Holy Father Reflects on Grace, Faith, and Justification in Inaugural Homily at Tomb of St. Paul

In a solemn homily delivered at the Tomb of St. Paul, Pope Leo XIV inaugurated his pontificate by reflecting on the Apostle’s message of grace, faith, and justification. Citing the opening verses of Paul’s Letter to the Romans, the Pope invited the Church to entrust this new chapter to God’s mercy and the intercession of the Apostle of the Gentiles.

The Holy Father emphasized that vocation begins with grace — a divine initiative, not human merit — and recalled both St. Paul’s conversion and St. Augustine’s insight that “we cannot love, unless someone has loved us first.”

Touching on “the obedience of faith,” the Pope underlined the harmony between divine grace and human freedom, urging believers to emulate Paul’s courageous response to God’s call. “Salvation does not come about by magic,” he said, “but by a mysterious interplay of grace and faith.”

He concluded with a call to fraternal charity and missionary zeal, drawing on the legacy of Saint Benedict and quoting Pope Benedict XVI: “God loves us. This is the great truth of our life.”

“May the Lord grant me the grace to respond faithfully to his call,” the Holy Father said.


HOMILY OF HIS HOLINESS POPE LEO XIV

“The passage of Scripture that we have just heard is the opening of a beautiful letter written by Saint Paul to the Christians of Rome. Its message revolves around three great themes: gracefaith and justification. As we entrust the beginning of this new Pontificate to the intercession of the Apostle of the Gentiles, let us reflect together on that message.

Saint Paul starts by saying that he received from God the grace of his vocation (cf. Rom 1:5). He acknowledges, in other words, that his encounter with Christ and his own ministry were the fruit of God’s prior love, which called him to a new life while he was still far from the Gospel and persecuting the Church. Saint Augustine, who was also a convert, spoke of the same experience in these words: “How can we choose, unless we have first been chosen? We cannot love, unless someone has loved us first” (Serm. 34, 2). At the root of every vocation, God is present, in his mercy and his goodness, as generous as that of a mother (cf. Is 66:11-13) who nourishes her child with her own body for as long as the child is unable to feed itself (cf. SAINT AUGUSTINE, Enn. in Ps. 130, 9).

In the same passage, Paul also speaks of “the obedience of faith” (Rom 1:5), and here too he shares his own experience. When the Lord appeared to him on the road to Damascus (cf. Acts 9:1-30), he did not take away his freedom, but gave him the opportunity to make a decision, to choose an obedience that would prove costly and entail interior and exterior struggles, which Paul proved willing to face. Salvation does not come about by magic, but by a mysterious interplay of grace and faith, of God’s prevenient love and of our trusting and free acceptance (cf. 2 Tim 1:12).

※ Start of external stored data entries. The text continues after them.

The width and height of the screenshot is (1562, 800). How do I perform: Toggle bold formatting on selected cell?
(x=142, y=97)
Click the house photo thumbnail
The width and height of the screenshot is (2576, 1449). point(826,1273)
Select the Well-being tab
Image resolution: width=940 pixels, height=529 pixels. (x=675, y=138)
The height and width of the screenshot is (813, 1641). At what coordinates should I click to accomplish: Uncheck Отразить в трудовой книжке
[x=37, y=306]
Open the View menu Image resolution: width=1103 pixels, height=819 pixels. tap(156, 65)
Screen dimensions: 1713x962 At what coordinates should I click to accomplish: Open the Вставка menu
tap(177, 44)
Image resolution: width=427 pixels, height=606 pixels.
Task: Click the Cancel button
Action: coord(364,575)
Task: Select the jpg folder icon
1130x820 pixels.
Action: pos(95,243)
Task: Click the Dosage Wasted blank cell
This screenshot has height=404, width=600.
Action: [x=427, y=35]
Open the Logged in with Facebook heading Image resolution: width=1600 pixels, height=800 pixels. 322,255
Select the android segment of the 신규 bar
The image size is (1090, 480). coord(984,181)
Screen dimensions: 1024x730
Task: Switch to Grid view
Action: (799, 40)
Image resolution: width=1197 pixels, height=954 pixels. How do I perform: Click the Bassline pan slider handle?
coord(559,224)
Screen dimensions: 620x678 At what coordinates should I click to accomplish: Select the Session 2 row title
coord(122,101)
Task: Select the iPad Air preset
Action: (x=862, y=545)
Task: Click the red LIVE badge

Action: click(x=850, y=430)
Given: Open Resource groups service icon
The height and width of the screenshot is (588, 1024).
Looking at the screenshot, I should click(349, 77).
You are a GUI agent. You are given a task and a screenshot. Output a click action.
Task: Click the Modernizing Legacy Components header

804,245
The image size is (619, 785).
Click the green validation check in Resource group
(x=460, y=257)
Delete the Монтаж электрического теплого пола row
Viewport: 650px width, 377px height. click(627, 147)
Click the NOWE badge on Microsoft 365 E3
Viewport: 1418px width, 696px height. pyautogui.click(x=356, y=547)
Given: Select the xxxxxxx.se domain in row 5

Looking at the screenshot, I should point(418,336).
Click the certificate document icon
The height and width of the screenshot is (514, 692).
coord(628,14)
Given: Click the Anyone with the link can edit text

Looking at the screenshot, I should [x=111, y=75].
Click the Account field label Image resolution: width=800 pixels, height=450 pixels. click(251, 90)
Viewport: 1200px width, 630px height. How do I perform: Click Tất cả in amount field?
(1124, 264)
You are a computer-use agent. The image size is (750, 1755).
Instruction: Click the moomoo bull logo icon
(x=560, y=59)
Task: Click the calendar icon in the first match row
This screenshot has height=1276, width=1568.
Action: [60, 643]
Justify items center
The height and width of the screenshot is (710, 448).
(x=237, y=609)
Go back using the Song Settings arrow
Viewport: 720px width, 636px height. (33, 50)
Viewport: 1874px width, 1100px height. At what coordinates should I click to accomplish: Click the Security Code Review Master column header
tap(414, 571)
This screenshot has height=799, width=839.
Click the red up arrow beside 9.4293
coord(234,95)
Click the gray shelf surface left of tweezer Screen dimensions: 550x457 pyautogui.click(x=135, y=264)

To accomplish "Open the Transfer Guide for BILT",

As we thank the Lord for the calling that changed Saul’s life, let us ask him to enable us to respond in the same way to his grace, and to become, ourselves, witnesses of the love “poured into our hearts through the Holy Spirit who has been given to us” (Rom 5:5). Let us ask the Lord for the grace to cultivate and spread his charity, and to become true neighbours to one another (cf. FRANCISHomily at Second Vespers of the Solemnity of the Conversion of Saint Paul, 25 January 2024). Let us compete in showing the love that, following his encounter with Christ, drove the former persecutor to become “all things to all people” (cf. 1 Cor 9:19-23), even to the point of martyrdom. In this way, for us as for Paul, the weakness of the flesh will show the power of faith in God that brings justification (cf. Rom 5:1-5).

For centuries, this Basilica has been entrusted to the care of a Benedictine community. How can we fail to mention, then, as we speak of love as the source and driving force of the preaching of the Gospel, the insistent appeals of Saint Benedict, in his Rule, to fraternal charity in the monastery and hospitality towards all (Rule, cc. LIII; LXIII).

I would like to conclude, though, by recalling the words that, more than a thousand years later, another Benedict, Pope Benedict XVI, addressed to young people: “Dear friends,” he said, “God loves us. This is the great truth of our life; it is what makes everything else meaningful.” Indeed, “our life originates as part of a loving plan of God,” and faith leads us to “open our hearts to this mystery of love and to live as men and women conscious of being loved by God” (Homily at the Prayer Vigil with Young People, Madrid, 20 August 2011).

Here we see, in all its simplicity and uniqueness, the basis of every mission, including my own mission as the Successor of Peter and the heir to Paul’s apostolic zeal. May the Lord grant me the grace to respond faithfully to his call.”